The story’s protagonist is Miles Roby, a rather nice man whose inability to lie is often seen as a weakness by his fellow town mates. Several such vulnerabilities show up from time to time that it’s hard to attribute anything heroic to Miles. Yet, we connect with Miles, appreciate his humane side, and overlook his foolish decisions.

Miles is the manager of a restaurant, the Empire Grill, owned by the most influential family in Empire Falls. He detests as well as respects the owner, Mrs. Whiting, though he hopes to own the restaurant someday.

The meandering Knox River was straightened up by the Whiting family scion, Mrs. Whiting’s husband, through a seemingly convenient purchase of land and marriage with the young daughter of the family who sold the property to him. His authoritative wife, in turn, makes sure that everyone in the town stands in line when she asks them to.

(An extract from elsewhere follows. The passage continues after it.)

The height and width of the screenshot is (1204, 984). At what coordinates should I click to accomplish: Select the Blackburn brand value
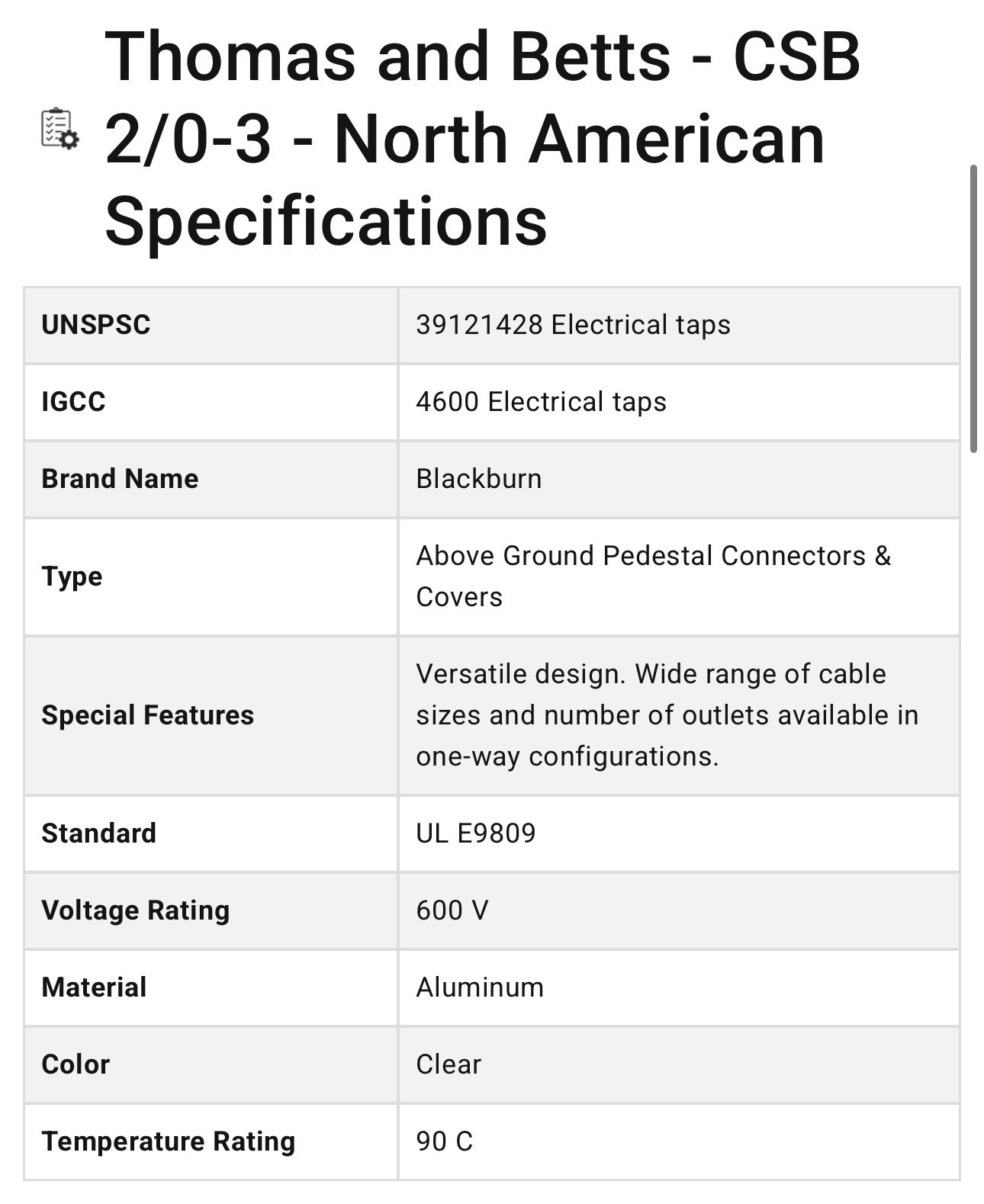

The novel speaks to every generation through its characters and their growth through time, starting with Miles Roby as an innocent nine-year-old boy, all the way till he is a forty-something divorcee with his litany of well-wishers and enemies guiding him through a mid-life crisis. Teenage angst and confusion manifest in his daughter and her friends, and his septuagenarian dad epitomizes senile enthusiasm.

Miles’ situation is complicated by the realization that his teenage daughter, Tick, seems to be slipping by him, growing unfamiliar by the day, as she grows increasingly impatient with her mom, Janine. Moreover, his dad, Max, notwithstanding his senility seems to be forever eking out fun times at his expense. With a younger brother who is only too eager to offer him advice, a childhood rival who is now an officer and keen to put Miles or his brother behind bars, Miles weighs in on his successes and failures only through the eyes of others.

This Pulitzer winning novel has enough intrigue to keep the reader guessing about the plot as well as a few sub-plots. They allow ample time for the reader to ruminate on the vagaries of life. The book has wit and satire though not much humor. The author deals with tragedies in an offhand manner, often through memories, but there is a touching poignancy to these incidents. Affairs, marriages, and divorces complicate the lives, yet romance wafts through like a fragrant spring breeze. The novel has been made into a web series with Ed Harris in the lead, unsurprising, as it comes off as a complete package of emotions, drama, wit, and intrigue.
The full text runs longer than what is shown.